Let me try to explain why unreflective support for PubMed Central (PMC, and UK PMC) as the locus for direct self-archiving by authors is very unfortunate for Institutional Repositories (IRs), for self-archiving, and for Open Access (OA) progress in general. The reason is very simple, and I very much hope that it will be given some thought by the many who are currently unquestioningly promoting central self-archiving. (Please note that this has nothing to do with the existence and enormous value of PMC itself: only with whether or not PMC (or any other Central Repository) should be the place where authors self-archive their papers, and the place where institutions and funders mandate that authors should self-archive their papers -- instead of self-archiving them in their own IRs.)

(1) PMC and UK PMC are grounded in two things, (i) the pre-OAI and pre-IR central-archiving model originating from the early and very successful Physics Arxiv and (ii) Harold Varmus's -- and hence NIH's, PLoS's, the Wellcome Trust's and now the UK MRC's fixation on the central (indeed the PMC) model of OA self-archiving. That self-archiving model is already obsolete in the OAI era of distributed, interoperable OAI-compliant IRs.

(2) Although they appear to be complementary -- after all, OAI renders all OAI-compliant archives, whether central or institutional, interoperable, and hence equivalent -- in reality, at this critical point in the evolution of OA self-archiving policy-making, (a) institutional self-archiving and (b) central self-archiving are profoundly at odds with one another in the quest for a systematic, universal self-archiving policy solution that will systematically scale up to cover all research output, from all institutions, in all disciplines, worldwide.

(3) In the OAI-interoperable age, the natural and optimal solution is for researchers to self-archive their own papers in their own OAI-compliant Institutional Repositories (IRs) and for whatever central archives one may wish to have -- whether subject-based or funder-based or national -- to be harvested, via the OAI protocol for metadata harvesting, from the distributed local IRs, rather than deposited, (or re-deposited) directly.

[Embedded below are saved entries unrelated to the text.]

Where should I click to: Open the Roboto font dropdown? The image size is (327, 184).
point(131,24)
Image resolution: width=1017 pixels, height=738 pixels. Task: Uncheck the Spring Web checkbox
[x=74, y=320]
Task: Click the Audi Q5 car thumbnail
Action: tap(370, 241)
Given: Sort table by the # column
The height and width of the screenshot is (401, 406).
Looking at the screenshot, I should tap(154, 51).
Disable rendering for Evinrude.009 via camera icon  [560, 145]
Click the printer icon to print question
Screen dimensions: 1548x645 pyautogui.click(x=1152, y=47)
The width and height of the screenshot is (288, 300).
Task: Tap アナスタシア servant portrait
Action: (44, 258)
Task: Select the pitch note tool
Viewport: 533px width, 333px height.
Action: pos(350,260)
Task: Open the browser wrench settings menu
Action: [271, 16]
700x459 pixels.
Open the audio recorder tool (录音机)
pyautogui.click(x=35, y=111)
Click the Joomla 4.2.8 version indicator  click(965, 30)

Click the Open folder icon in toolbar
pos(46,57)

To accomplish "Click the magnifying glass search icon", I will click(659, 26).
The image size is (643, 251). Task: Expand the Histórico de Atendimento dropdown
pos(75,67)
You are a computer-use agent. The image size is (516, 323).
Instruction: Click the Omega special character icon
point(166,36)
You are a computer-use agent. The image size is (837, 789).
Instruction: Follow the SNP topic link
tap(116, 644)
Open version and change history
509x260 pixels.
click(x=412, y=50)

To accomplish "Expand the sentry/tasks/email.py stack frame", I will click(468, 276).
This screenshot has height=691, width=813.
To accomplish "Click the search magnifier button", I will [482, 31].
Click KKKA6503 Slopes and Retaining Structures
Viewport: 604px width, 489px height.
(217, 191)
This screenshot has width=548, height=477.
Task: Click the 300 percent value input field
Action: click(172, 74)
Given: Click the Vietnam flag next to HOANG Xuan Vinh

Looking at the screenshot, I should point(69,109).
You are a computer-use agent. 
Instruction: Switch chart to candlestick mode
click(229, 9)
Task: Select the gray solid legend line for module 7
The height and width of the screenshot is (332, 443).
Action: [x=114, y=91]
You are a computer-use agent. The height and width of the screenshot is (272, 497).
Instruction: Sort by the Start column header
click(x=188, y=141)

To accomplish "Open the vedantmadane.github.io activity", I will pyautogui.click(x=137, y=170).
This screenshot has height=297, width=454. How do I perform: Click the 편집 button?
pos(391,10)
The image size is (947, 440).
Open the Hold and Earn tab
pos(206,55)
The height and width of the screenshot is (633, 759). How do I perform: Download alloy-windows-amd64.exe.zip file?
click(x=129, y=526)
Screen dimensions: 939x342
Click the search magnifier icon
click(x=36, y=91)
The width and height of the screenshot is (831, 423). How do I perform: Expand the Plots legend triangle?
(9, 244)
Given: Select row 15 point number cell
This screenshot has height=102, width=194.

That is what the OAI metadata-harvesting protocol was created for!

(4) So although on the surface it looks as if there is room for complementarity, pluralism, and parallelism between Central Repositories (CRs) and Institutional Repositories (IRs), the question of what their optimal interrelationship should be is far more complicated insofar as formulating a systematic, effective OA self-archiving policy is concerned, and ensuring that the policy will scale up to cover all of OA space. There is a profound and important strategic conflict specifically related to institutional and research-funder self-archiving policy (mandates).

(5) Dr. Alma Swan has published key papers on both the subject of OA self-archiving policy and the subject of institutional versus central self-archiving (IRs vs. CRs).

(6) The gist of the strategic and practical conflict between IRs and CRs, as well as the basis for resolving it, is the following:

(7) Universities (and other research institutions) are the primary research providers. It is their researchers who conduct and publish the research. It is they and their researchers who are in a position to provide OA. It is they and their researchers who co-benefit from providing OA by self-archiving their own research output. The natural place for them to self-archive their own research output is in their own respective (OAI-compliant) IRs. This covers all the output of all their disciplines (some research institutions have just one research speciality, whereas others, including all universities, cover most or all research specialties).

(8) Universities (and other research institutions) are real entities, with their own institutional identity, and it is their own institutional visibility and productivity and research impact (along with the impact and progress of research in general) that they are motivated and indeed necessitated to promote and foster. CRs, in contrast, do not correspond to institutional entities with needs of their own. (The partial exception is when a CR is research funder-based, where the funder is an entity with interests. I will return to this.)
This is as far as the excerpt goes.